Anyone who we collect the personal data of has the right to:

  1. Request the purpose (or purposes) for which we intend to process that personal data, as well as the legal basis for the processing.
  2. Be informed of any third parties outside the Co-operative, if any, with which we may share or disclose that personal data.
  3. Be informed about the period that their information will be stored or the criteria used to determine that period.
  4. Request from us (as the controller) access to/erasure of personal data or restriction of processing, as well as their right to data portability.
  5. Limit our use and disclosure of that personal data, and withdraw their consent to hold or process this data in part or full without affecting the lawfulness of the processing before the consent was withdrawn.
  6. As a last resort lodge a complaint with the Information Commissioners Office.
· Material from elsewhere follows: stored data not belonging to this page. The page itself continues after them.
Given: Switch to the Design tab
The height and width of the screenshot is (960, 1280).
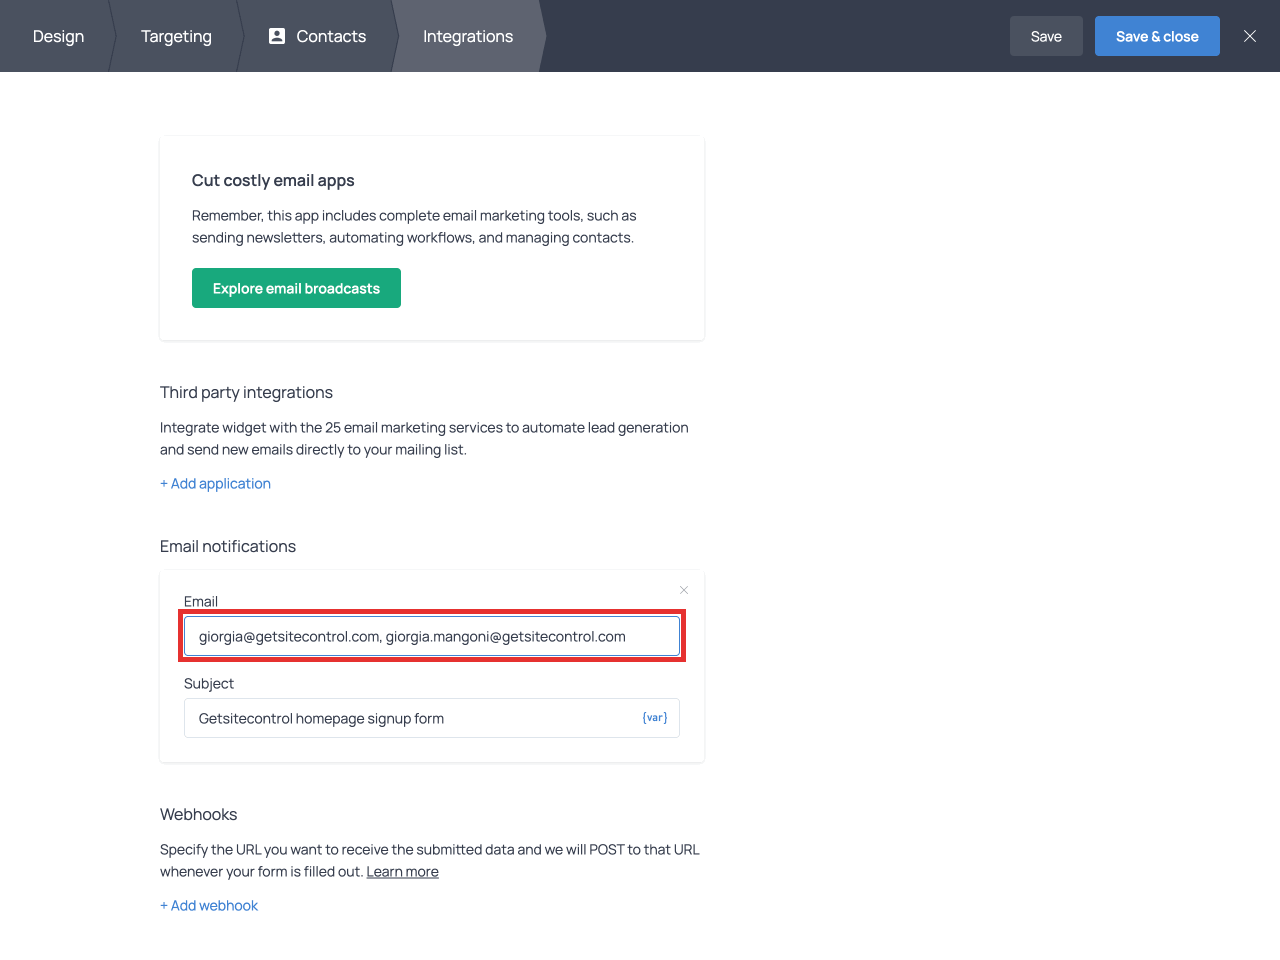Looking at the screenshot, I should 58,36.
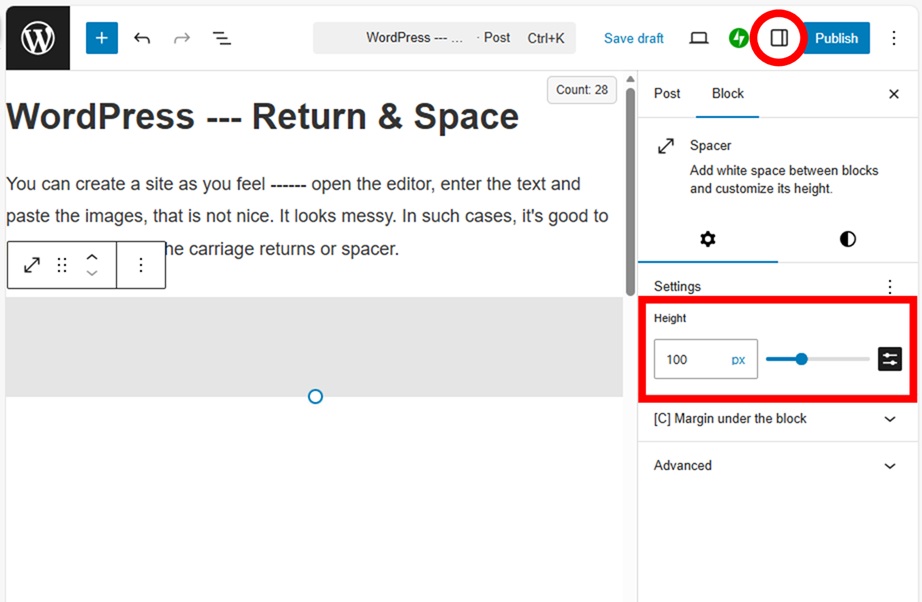Open block toolbar three-dot options
Screen dimensions: 922x602
[x=141, y=265]
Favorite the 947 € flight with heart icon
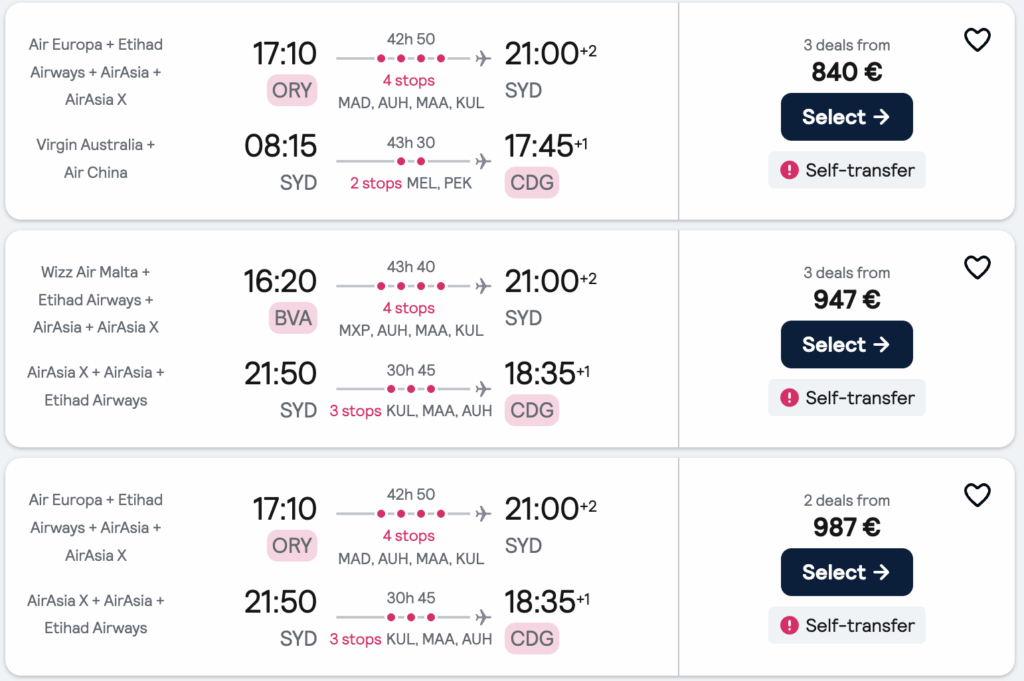The width and height of the screenshot is (1024, 681). [977, 267]
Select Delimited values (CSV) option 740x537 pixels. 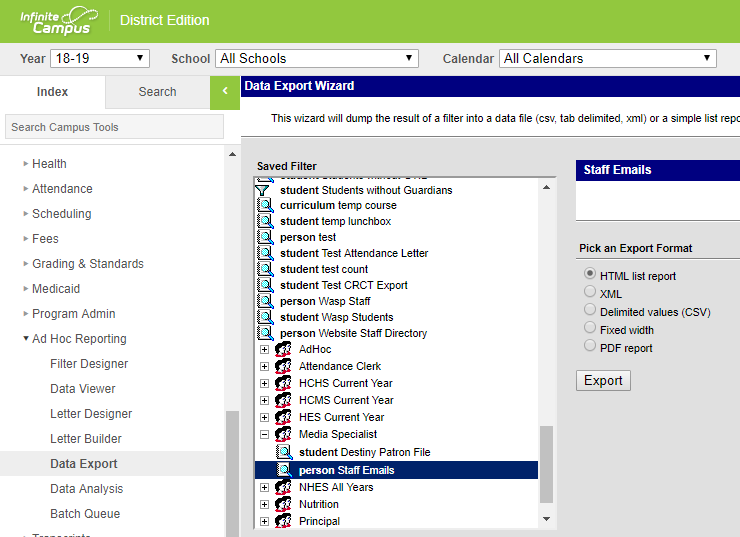tap(590, 310)
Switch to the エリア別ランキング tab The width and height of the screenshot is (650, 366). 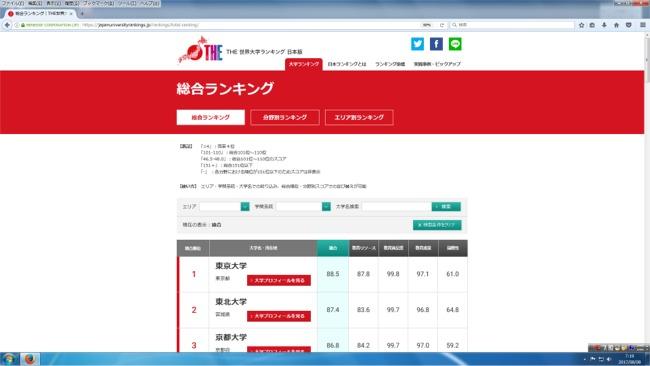359,117
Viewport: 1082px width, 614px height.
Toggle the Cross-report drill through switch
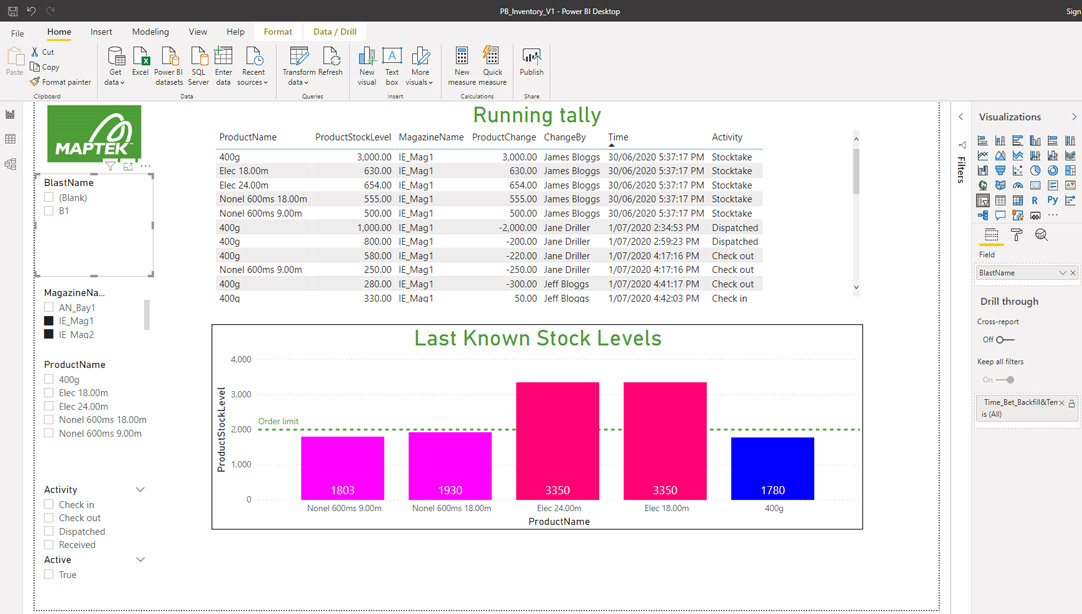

As a business we do not currently or plan to in the future transfer personal data to a non-EEA country or international organisation, but if we did the appropriate and suitable safeguards would be put in place. We do not carry out automated decision-making.

Data Requests

Individuals seeking to discover the personal information we hold must make a formal request. When receiving telephone enquiries, we will only disclose personal data we hold on our systems if we can confirm the caller’s identity to make sure that information is only given to a person who is entitled to it. If not, the caller will be asked to put their request in writing.

Where a request is made electronically, data will be provided electronically where possible.

Data Breaches

Should we become aware or suspect personal data has been accidentally or maliciously shared with unapproved third parties, we will report the incident to the Information Commissioners Office within three working days and inform those affected as soon as is practically possible.